Problems to work on
**1.** Condense the paragraph of the essay on racism that opens "I would like to invite my fellow Inland Northwestern white folks" into two sentences, keeping its main points.
**2.** Carry the essay on racism forward from its last sentence with a few more paragraphs.

Page
□ □ □ □ □

Those who know me might expect this piece to be about the environment, as I have been an avid environmental advocate for my entire professional life. I have fought for a beautiful, natural world that will sustain the health of all of humanity, and will continue to do so.
But right now, we need to talk about racism. I love you all, but we have a problem: People of color are under constant attack in the United States. This country was built upon the exploitations of peoples and lands, with countless, horrifying acts of racism occurring up to the present day. The tragic events in Charlottesville, Virginia — and the response of the President of the United States, who sympathized with hate groups — is just one example. We need to stand up to these overt behaviors in our efforts to combat racism in our culture. That is imperative. To rid our society of discrimination and hate, we cannot only denounce these fringe terrorists. As a culture, we need to flush out our tolerance of intolerance.
I would like to invite my fellow Inland Northwestern white folks, especially the men, to reflect on what you are doing to combat racism. It is everywhere. If we fail to address its presence around us, it will continue to flourish. For the dream of a country that treats all people equally to come true, we have to do the work to make it happen. Our system was designed to give white people an advantage. Unless we use that privilege to fight for justice, hate will win.

□ □ □ □ □

Material provided
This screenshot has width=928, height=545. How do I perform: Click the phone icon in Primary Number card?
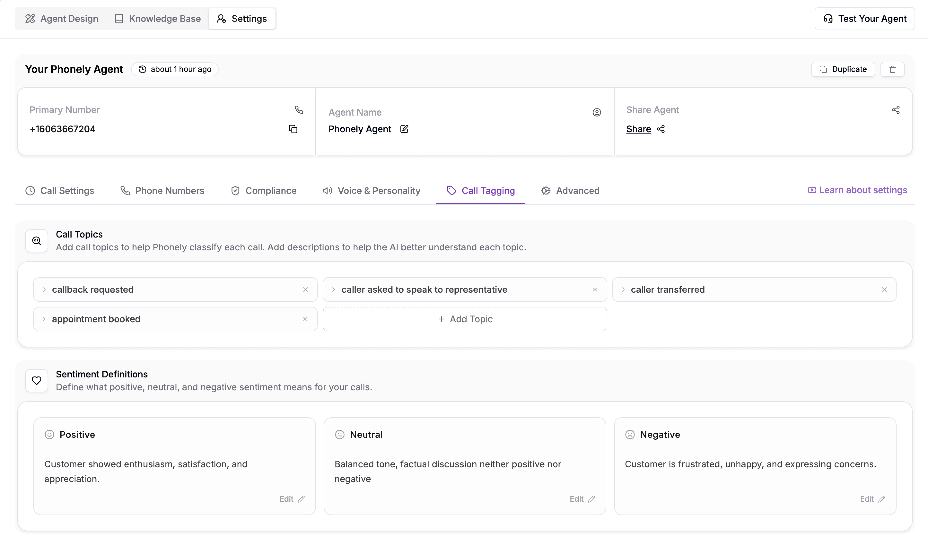299,110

□ □ □ □ □

Answers to the tasks
**1.** The writer asks fellow white people in the Inland Northwest, especially men, to think about what they are doing to combat racism, which is everywhere and will keep flourishing if left unaddressed. A country that treats all people equally takes work, and since the system was designed to advantage white people, that privilege must be used to fight for justice or hate will win.

**2.**
Microaggressions are indirect, subtle or unintentional acts of discrimination toward marginalized groups of people. These behaviors have been normalized in our culture, even in so-called progressive spaces within our own community. The huge negative impacts on the people of color they are aimed at are easily overlooked by the white people around them. A racist joke that went unobjected to, an assumption about someone based on a racial stereotype, asking a person of color to speak on behalf of their whole race, and on and on. We can do better, and we need to do better. We owe it to our brothers and sisters of color. It is up to us to make these behaviors unacceptable and inappropriate.
Let's get empathetic! Can we imagine what it would be like to deal with oppression and microaggressions many times every day? Hopefully then, we can begin to understand the barriers others face. Do the people of color around you feel safe? Do they feel like they are treated equally? We must understand and feel this pain in order to move toward fixing its causes.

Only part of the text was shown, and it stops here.